Deshalb hat die Klägerin das Vorliegen eines Mangels bei Gefahrübergang jedenfalls nicht bewiesen. Sie war jedoch, wie das Landgericht zutreffend ausgeführt hat, beweisbelastet.
Trotz der Voraussetzungen des § 14 BGB ist für die in § 476 BGB geregelte Beweislastumkehr kein Raum.

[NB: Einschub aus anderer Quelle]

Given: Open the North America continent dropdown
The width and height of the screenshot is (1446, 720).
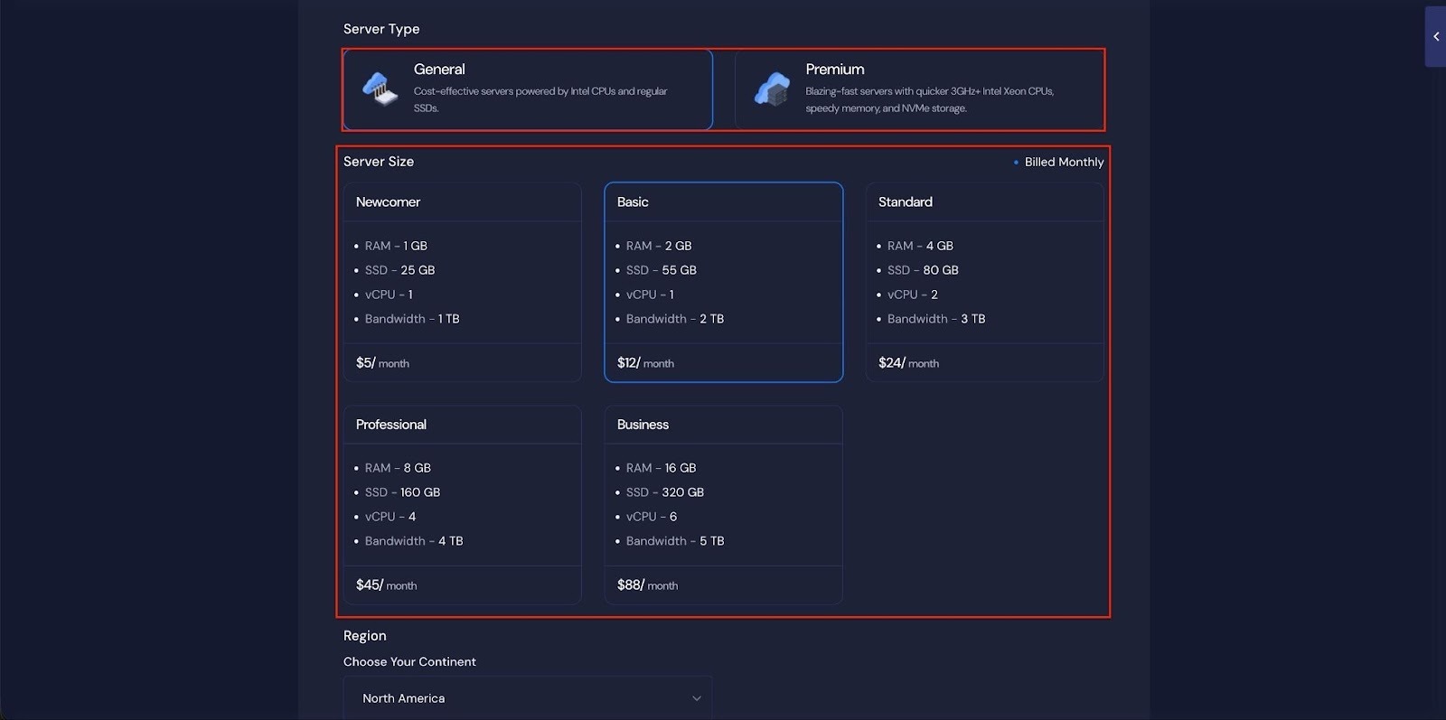Looking at the screenshot, I should (x=527, y=698).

Dabei kann dahinstehen, ob die Beweislastumkehr mit der Art des Kaufgegenstandes vereinbar ist (vgl. Adolphsen, Agrarrecht 2001, 169, 171). Nach dieser Auffassung dürfe die Umkehr der Beweislast des § 476 BGB "keinesfalls im Tierkauf Anwendung finden" (vgl. auch Westermann "Das neue Kaufrecht", NJW 2002, 243, 251 f sowie die Stellungnahme des Ausschusses für Tierschutzrecht der deutschen Gesellschaft für Agrarrecht zum Entwurf eines Gesetzes zur Modernisierung des Schuldrechts, Agrarrecht 2001, 312 f sowie Beschluss des 8. Zivilsenats des Oberlandesgerichts Oldenburg vom 11.05.2004 - 8 W 76/04 = 2 0 54/04 LG Aurich).

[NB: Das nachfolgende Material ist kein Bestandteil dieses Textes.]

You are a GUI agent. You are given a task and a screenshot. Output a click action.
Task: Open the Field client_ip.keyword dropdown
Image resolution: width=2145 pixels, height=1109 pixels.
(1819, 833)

Denn jedenfalls dann, wenn - wie hier - im "Pferdekaufvertrag mit Ankaufsuntersuchung" vereinbart das Tier vor Abnahme einer tierärztlichen "Ankaufsuntersuchung", deren Kosten der Käufer, sofern er bei negativem Ergebnis das Tier abnimmt, andernfalls der Verkäufer zu entrichten hat, unterzogen worden ist und der Tierarzt in seiner an das erstinstanzliche Gericht gerichteten Stellungnahme ausweist, das von der Käuferin behauptete Krankheitsbild habe er, auch wenn er sein Augenmerk hierauf nicht maßgeblich gerichtet habe, jedenfalls nicht erkannt, ist die in § 476 BGB genannte Vermutung gegenstandslos. Denn es hätte dann der Käuferin, hier der Klägerin, oblegen, den Tierarzt - ggfls. auf eigene Kosten - mit der weitergehenden Untersuchung des Tieres zu beauftragen. Dies wäre für sie kostenrechtlich ohne Risiko gewesen, weil sie im Falle der Abstandnahme vom Kauf angesichts von Beeinträchtigungen des Tieres kostenfrei gestellt worden wäre.

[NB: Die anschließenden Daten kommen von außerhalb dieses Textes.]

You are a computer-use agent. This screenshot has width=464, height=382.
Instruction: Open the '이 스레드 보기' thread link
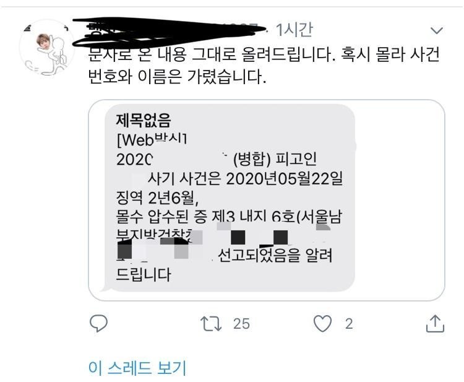coord(137,368)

Zudem verbietet vorliegend die Art des Mangels eine Anwendung der Beweislastumkehr. Denn die Verhaltensauffälligkeit des Tieres, nämlich das "Weben" ist, wie das Landgericht zutreffend festgestellt hat, erheblich von Haltung, Pflege, Belastung und anderen Umständen abhängig (vgl. auch Adolphsen a.a.O. Seite 172). Gerade im Hinblick auf den hier von der Klägerin gerügten Fehler gilt, dass sich Pferde aufgrund ihrer Art und im Hinblick auf schnelle Veränderungen ihres Allgemein- und Gesundheitszustandes nicht für die Anwendung der Beweislastumkehrregelung eignen (vgl. auch Beschluss des 8. Zivilsenats a.a.O.). Dies gilt um so mehr angesichts der hier vorgenommenen örtlichen Veränderung sowie insbesondere der unstreitig erfolgten Kastration des Tieres durch die Klägerin (vgl. auch Bamberger/Roth/Faust, § 476 RdNr. 4).
Die Kostenentscheidung beruht auf §§ 97 Abs. 1, 91 Abs. 1 ZPO.
Die Entscheidung über die vorläufige Vollstreckbarkeit folgt aus §§ 708 Nr. 10, 711, 713 ZPO.